Le troisième long métrage de Jacques Nolot (après L’Arrière pays et La Chatte à deux têtes) est aussi le plus beau. Un ancien gigolo passé depuis de l’autre côté de la barrière, âgé de 58 ans, vit mal la solitude d’une vie simplement rythmée par quelques discussions amicales et rendez-vous avec de jeunes gigolos. Cette vie, c’est évidemment celle de Nolot lui-même, qui se filme sans fard, dans le dépouillement le plus total de la mise en scène. Sans effets, comme on le dit des vêtements. Nolot est nu, ainsi que l’énonce trivialement la première séquence. Avant cela il y aura eu un point noir sur fond blanc, point final avant l’heure qui grossit et nous plonge dans l’obscurité. C’est ainsi qu’il faut entendre le titre du film : « avant que j’oublie », c’est à dire « avant de s’oublier », « avant de mourir », avant que le néant nous engloutisse tout à fait quand les autres ont vite fait de vous oublier.

Dans le narcissisme à l’oeuvre ici, il y a une âpreté et un humour délicat qui empêchent l’entreprise d’apitoiement que le film risquerait d’être à chaque seconde. On peut même dire que Nolot a une conscience aiguë des différences d’échelles du malheur, étant entendu que tous les malheurs ne sont pas comparables, mais que pour soi, sa douleur vaut et surpasse toutes les autres. Cette conscience, Nolot la problématise par les vertus de la mise en scène (plus que du scénario), comme en témoigne le magnifique plan fixe qui enregistre tout à la fois la médication de Nolot et le conflit israélo-palestinien dans un impossible partage. Nolot est là, obligé de prendre pour la première fois des médicaments contre sa séropositivité, ouvrant un à un les petits pots contenant les gélules entre le poulet et le verre de vin, déchirant tranquillement la fine couche d’alu, extirpant le coton, et le spectateur de prendre la mesure de ce qui constitue déjà une gestuelle de la survie au quotidien, tandis que la télé ânonne les phrases informatives et passe-partout d’une autre survie journalière.
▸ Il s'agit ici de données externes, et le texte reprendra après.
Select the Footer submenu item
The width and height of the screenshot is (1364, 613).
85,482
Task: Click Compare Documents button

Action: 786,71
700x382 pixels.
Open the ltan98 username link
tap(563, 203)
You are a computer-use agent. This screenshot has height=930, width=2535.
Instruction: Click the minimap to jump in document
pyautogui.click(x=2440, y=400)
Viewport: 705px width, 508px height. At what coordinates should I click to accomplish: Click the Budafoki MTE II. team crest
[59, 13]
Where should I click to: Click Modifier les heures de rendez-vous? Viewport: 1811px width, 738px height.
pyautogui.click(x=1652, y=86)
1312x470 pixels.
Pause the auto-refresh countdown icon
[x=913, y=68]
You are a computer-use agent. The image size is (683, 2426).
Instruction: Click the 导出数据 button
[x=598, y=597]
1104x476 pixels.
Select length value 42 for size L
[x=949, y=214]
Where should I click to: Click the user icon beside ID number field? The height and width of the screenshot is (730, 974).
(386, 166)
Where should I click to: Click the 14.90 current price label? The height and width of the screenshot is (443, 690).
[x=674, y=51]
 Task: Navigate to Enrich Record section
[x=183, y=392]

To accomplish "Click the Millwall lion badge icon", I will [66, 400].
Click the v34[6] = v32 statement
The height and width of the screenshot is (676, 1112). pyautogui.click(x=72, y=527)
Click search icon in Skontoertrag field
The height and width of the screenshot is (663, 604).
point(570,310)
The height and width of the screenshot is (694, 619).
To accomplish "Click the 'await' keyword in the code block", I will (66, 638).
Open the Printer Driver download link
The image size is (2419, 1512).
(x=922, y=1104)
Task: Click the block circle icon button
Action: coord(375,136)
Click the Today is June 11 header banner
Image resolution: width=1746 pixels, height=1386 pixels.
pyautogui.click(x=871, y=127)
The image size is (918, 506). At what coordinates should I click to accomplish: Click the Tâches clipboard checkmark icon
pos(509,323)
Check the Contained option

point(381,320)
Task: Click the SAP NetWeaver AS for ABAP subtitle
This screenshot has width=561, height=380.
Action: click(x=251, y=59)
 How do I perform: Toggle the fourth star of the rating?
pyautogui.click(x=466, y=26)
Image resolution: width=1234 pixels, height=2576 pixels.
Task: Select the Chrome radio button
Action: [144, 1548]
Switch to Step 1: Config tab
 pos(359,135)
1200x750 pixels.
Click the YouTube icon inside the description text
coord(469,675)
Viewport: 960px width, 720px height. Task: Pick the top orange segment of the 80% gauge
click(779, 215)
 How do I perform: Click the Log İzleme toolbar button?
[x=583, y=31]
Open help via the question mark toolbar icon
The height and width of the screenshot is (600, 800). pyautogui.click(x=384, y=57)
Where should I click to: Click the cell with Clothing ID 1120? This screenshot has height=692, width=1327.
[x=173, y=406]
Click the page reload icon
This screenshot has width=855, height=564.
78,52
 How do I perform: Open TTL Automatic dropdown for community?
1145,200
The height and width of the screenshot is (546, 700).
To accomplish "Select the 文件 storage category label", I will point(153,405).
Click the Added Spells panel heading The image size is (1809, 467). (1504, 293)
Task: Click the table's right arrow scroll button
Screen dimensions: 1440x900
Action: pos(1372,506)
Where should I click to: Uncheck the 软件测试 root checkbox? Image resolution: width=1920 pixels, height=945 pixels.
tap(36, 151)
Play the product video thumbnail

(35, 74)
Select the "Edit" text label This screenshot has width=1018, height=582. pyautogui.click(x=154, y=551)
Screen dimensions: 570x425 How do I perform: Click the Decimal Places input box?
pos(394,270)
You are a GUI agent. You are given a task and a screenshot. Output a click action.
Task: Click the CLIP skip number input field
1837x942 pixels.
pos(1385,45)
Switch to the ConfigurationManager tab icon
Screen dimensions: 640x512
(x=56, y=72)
Nolot le personnage n’écoute pas, préoccupé par ce nouveau chapitre de sa vie, mais Nolot cinéaste est lucide, qui nous fait entendre ce hiatus. Si loin, si proche. Et le plan de relativiser le malheur de son personnage par cette touche d’humour : Nolot déchirant la fine couche d’alu recouvrant l’embout du tube de mayonnaise, comme il l’avait fait des pots contenant les gélules. Cet art à la fois simple et subtil de la mise en scène, on le retrouve dans le jeu de champs-contrechamps faussement plan-plan qui émaillent le film, où la figure de Nolot est une sorte de point nodal autour duquel les autres plans s’organisent. Ainsi de cette séquence où il rend visite à son meilleur ami (cinéaste bien connu sur la place de Paris) et où lui reste assis tandis que l’autre se lève, bouge, se rassoit, s’approche. Faire coexister le dehors, les autres et soi-même sans jamais quitter cette irrépressible et envahissante conscience de soi, tel pourrait être le paradigme qui tient toute la mise en scène du film. C’est à peu de choses près ce que dit le sublime et avant-dernier plan, concentré sur Nolot travesti tandis que la vie, en arrière plan, n’en finit pas de s’écouler.